While ancient Hawaiians used the moon to mark the time of year, this kind of time-telling is a bit different. A Hawaiian Time clock has some very general markings. Instead of numbers, there’s Watevas (whatever, whenever), Bum-bye (by and by, to do later) and Laytahs (to be there later). To tell time with this kind of clock depends on the person and situation. For instance, say the luau starts at 6 p.m. and when that time arrives, Kimo is no where to be found. You call him to find out what happened, and Kimo replies, “I’ll be there bum-bye.” That probably means he just got back from walking the dog and still needs to get ready. These Pidgin-English words came from Hawaii plantation workers and are still used by locals today.

Hawaii moves at a slower pace overall. This is not to give visitors the false impression that we live on a secluded island in grass shacks and commute by canoe. We’re very much a developed place – we’ve got concrete skyscrapers and traffic and face the same economical issues as everyone else. But when living on an island with such natural beauty, we can’t help but get lost in the laid-back ways. Why be in a rush? It’s a subtle nonchalance that translates through Hawaii’s people and finds a home in the warm embrace of the culture.

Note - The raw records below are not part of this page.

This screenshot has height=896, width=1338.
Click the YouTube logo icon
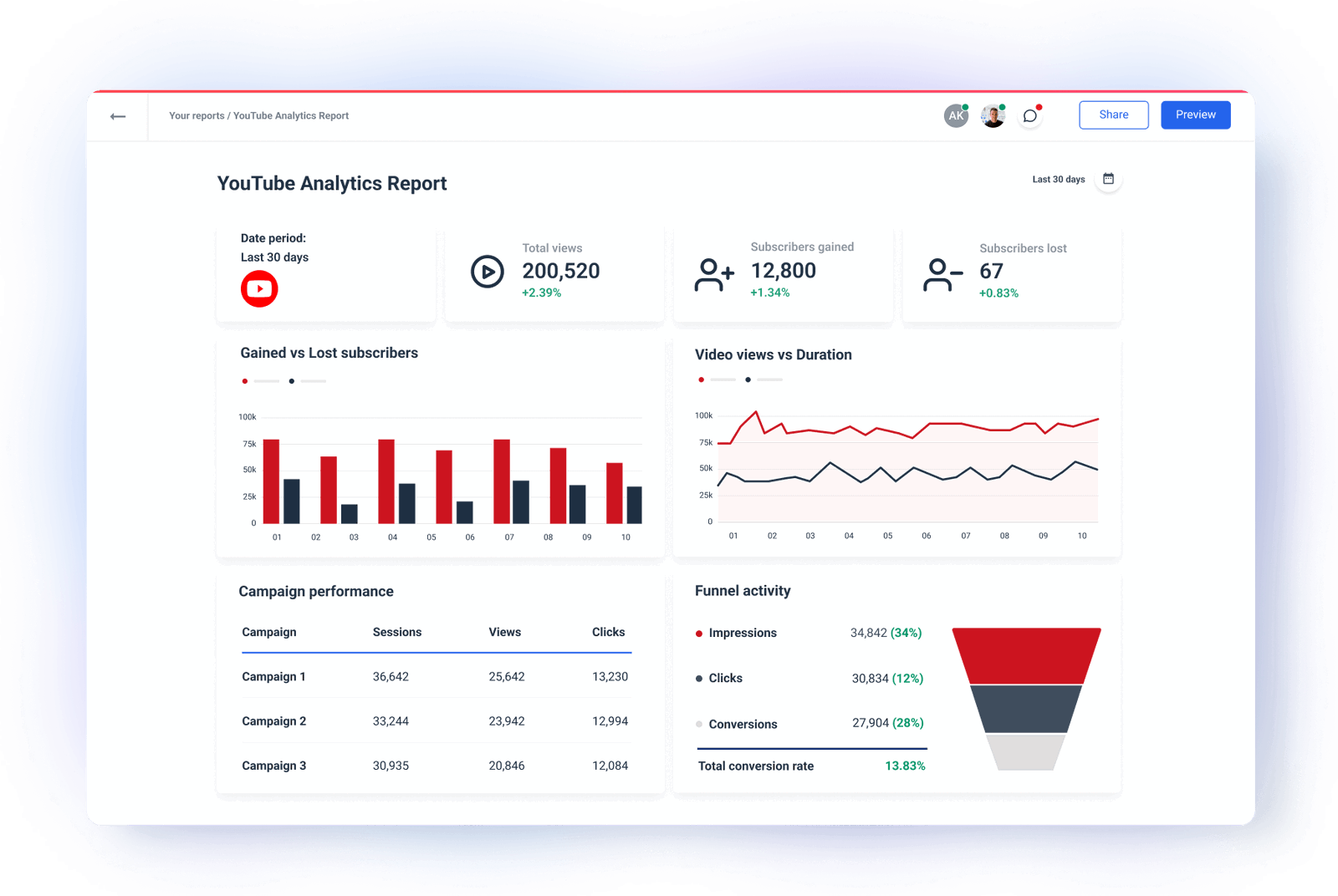click(x=259, y=288)
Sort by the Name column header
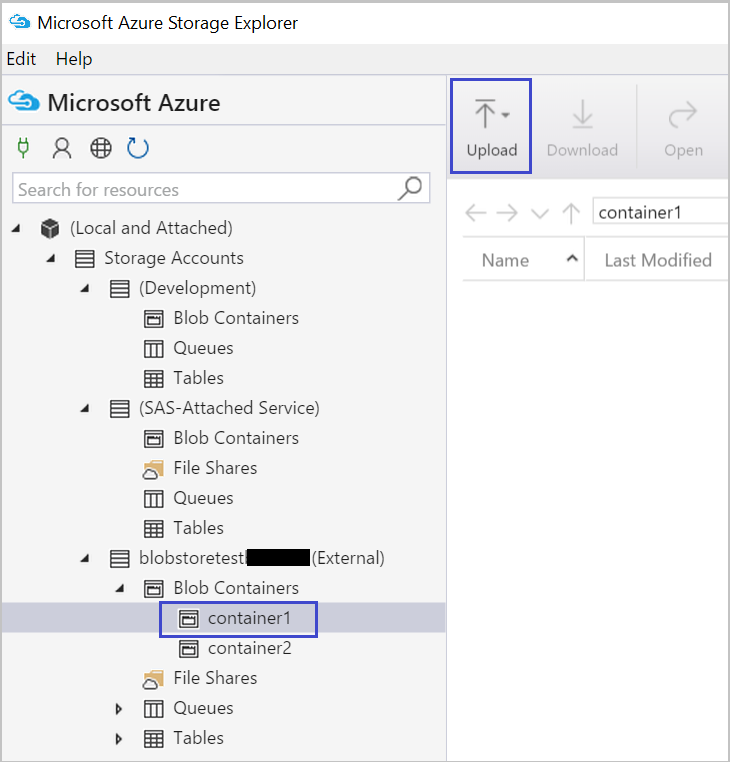 [x=506, y=260]
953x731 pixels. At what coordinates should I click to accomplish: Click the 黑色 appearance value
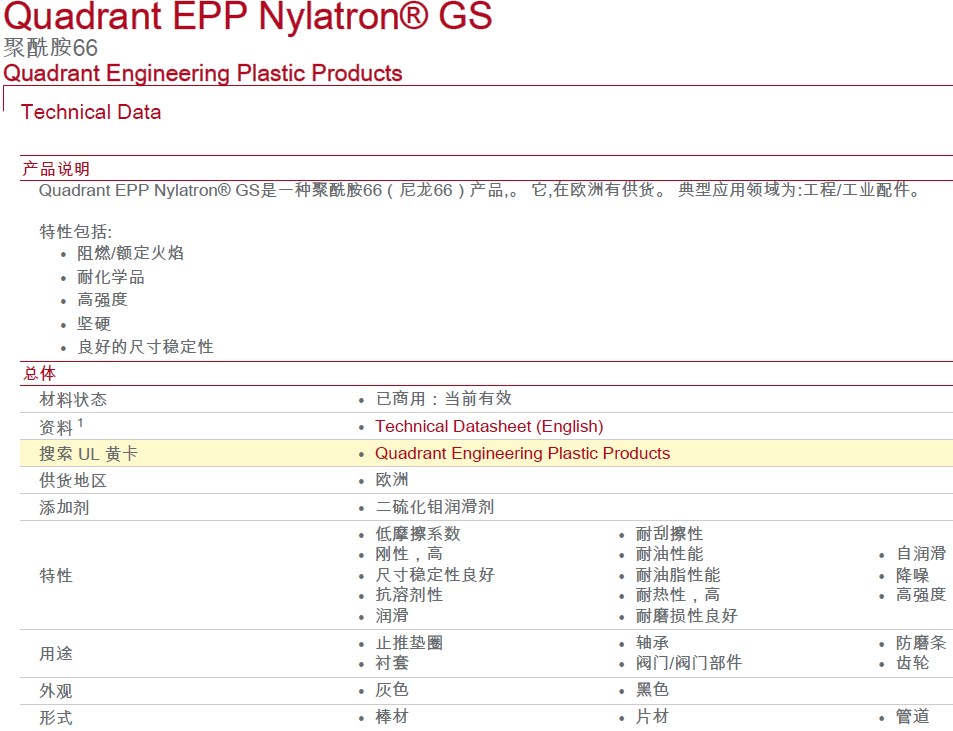(653, 690)
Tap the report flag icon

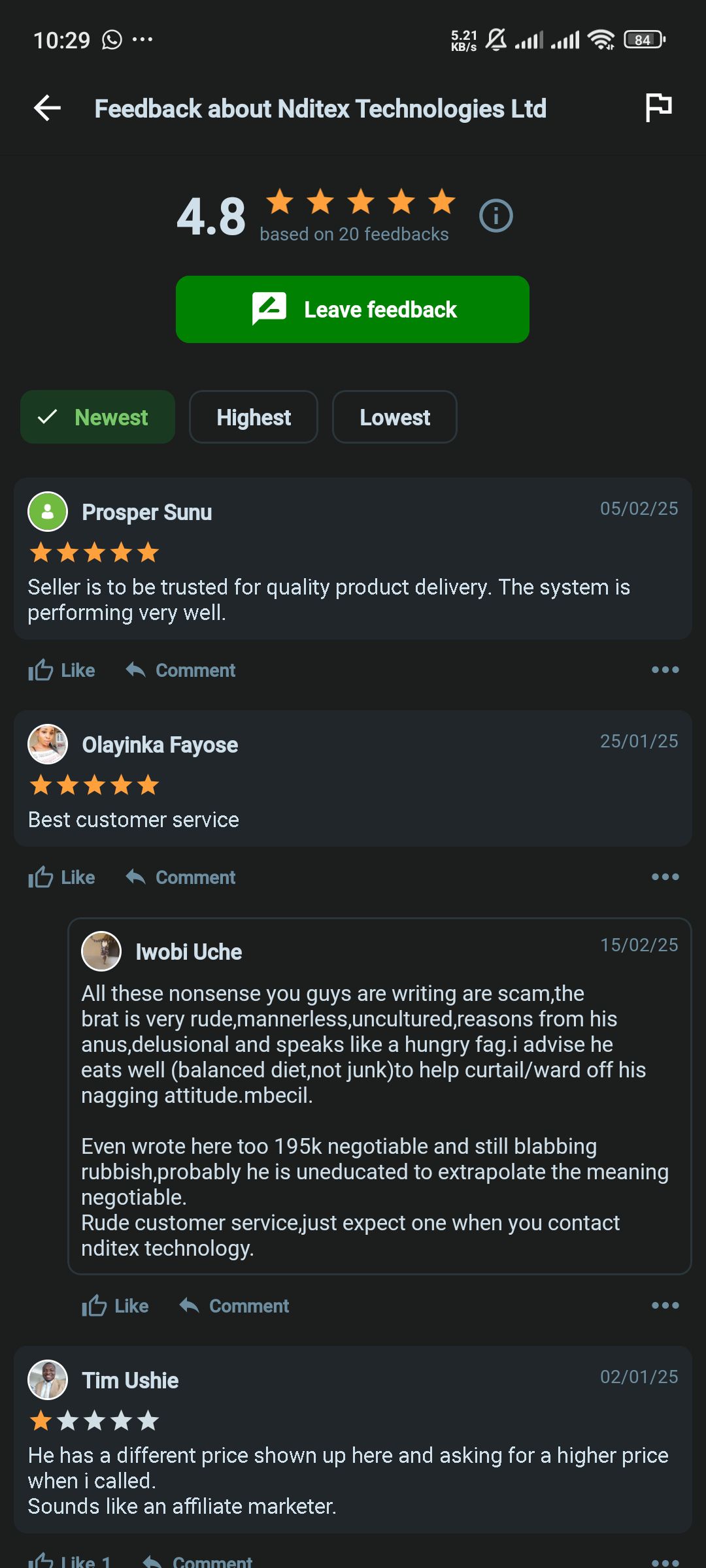click(x=658, y=107)
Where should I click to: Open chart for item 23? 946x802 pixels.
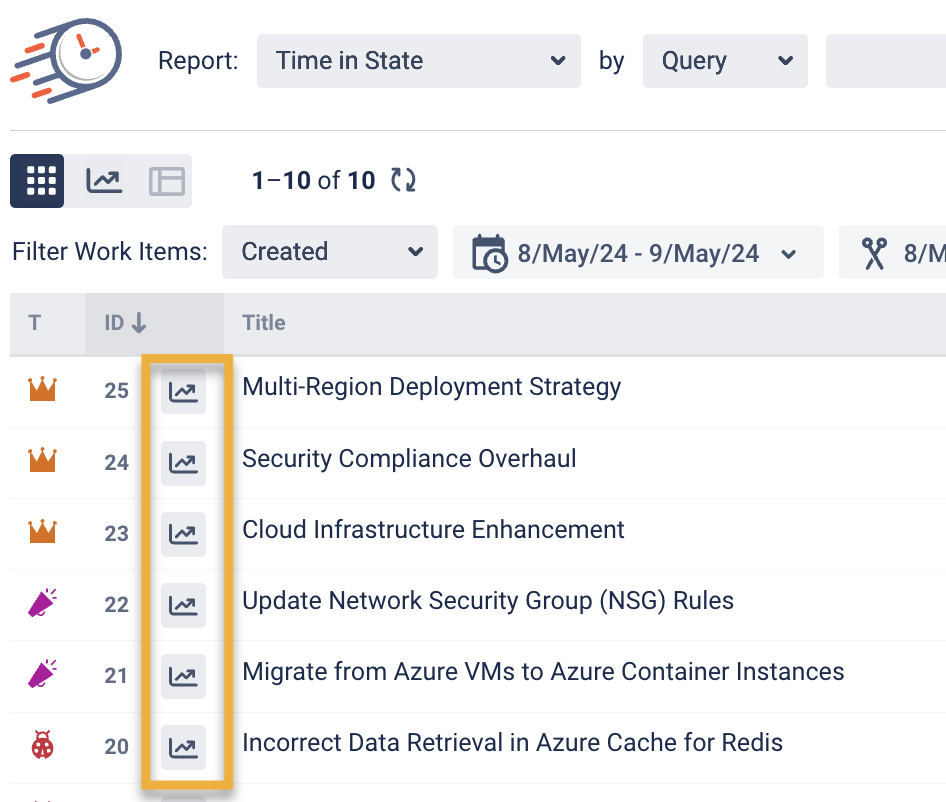(x=183, y=533)
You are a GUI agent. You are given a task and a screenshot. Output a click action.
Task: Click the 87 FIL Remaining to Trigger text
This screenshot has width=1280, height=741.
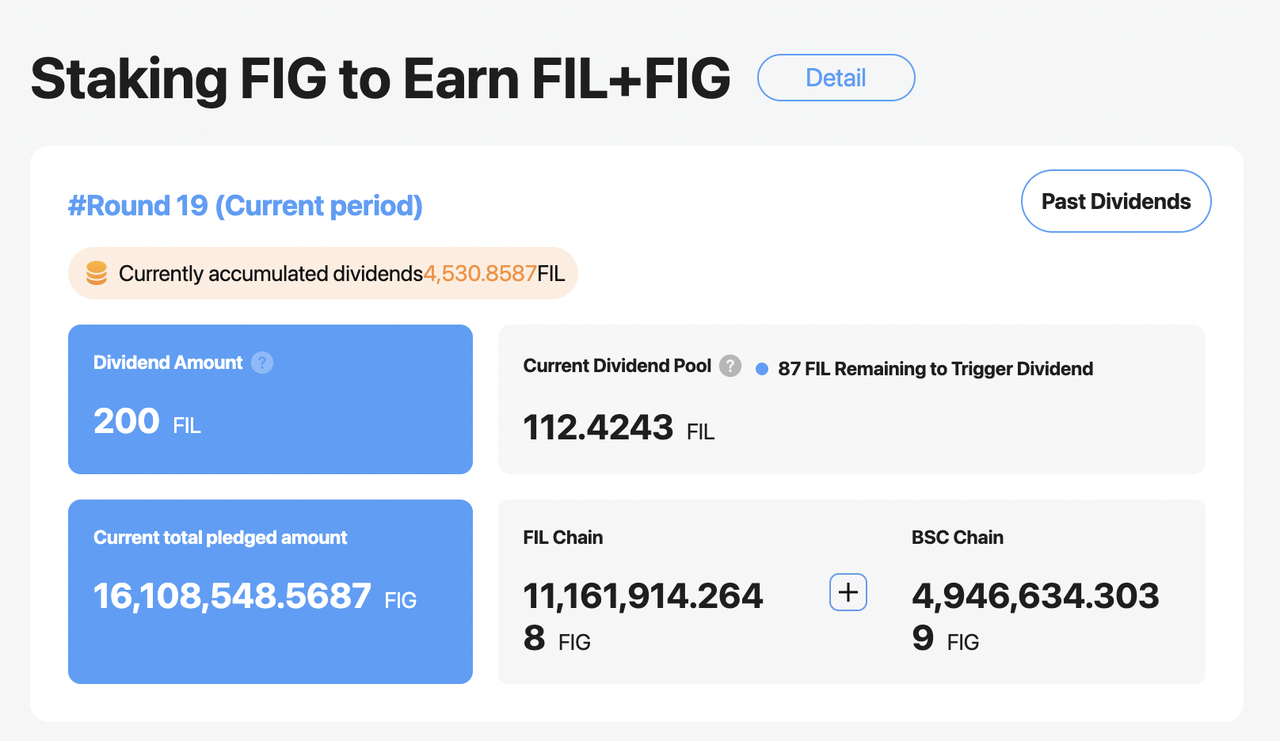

OR maybe Hawaiian Time starts with the fact that Hawaii as a state is late for everything! We welcome in the New Year way after the ball drops at Times Square. And we avoid Twitter until after watching the latest episode of Hawaii 5-0, for fear we’ll find out what happens. Darn this time difference! Maybe that’s to blame? It’s not the people in Hawaii who are slow-moving. It’s just that everyone else is moving too fast!


  1. Love this post! As hard as I try I am always the first person at most places when I meet my friends here but I’ve gotten used to it ! My reply when their late is always “No worries, I got a head start on da drinks”

  2. It involves a certain amount of cherishing the moment and not going through too much unnecessary movement and drama. It comes from knowing and expecting that people want good things for you too.
    I was walking out of Home Depot the other day with 600 pounds of soil and humus on a heavy cart. I was in parking lot steadily making my way to my car. I saw someone give me a cross look and I sighed. I was not about to struggle that cart into the gutter, so that the giant SUV trailing me could get to their destination 10 seconds sooner. They needed to care enough about me to allow me to get safely the car without a mishap.

    Safe assumption on Hawaii. A decision made at my peril on the mainland.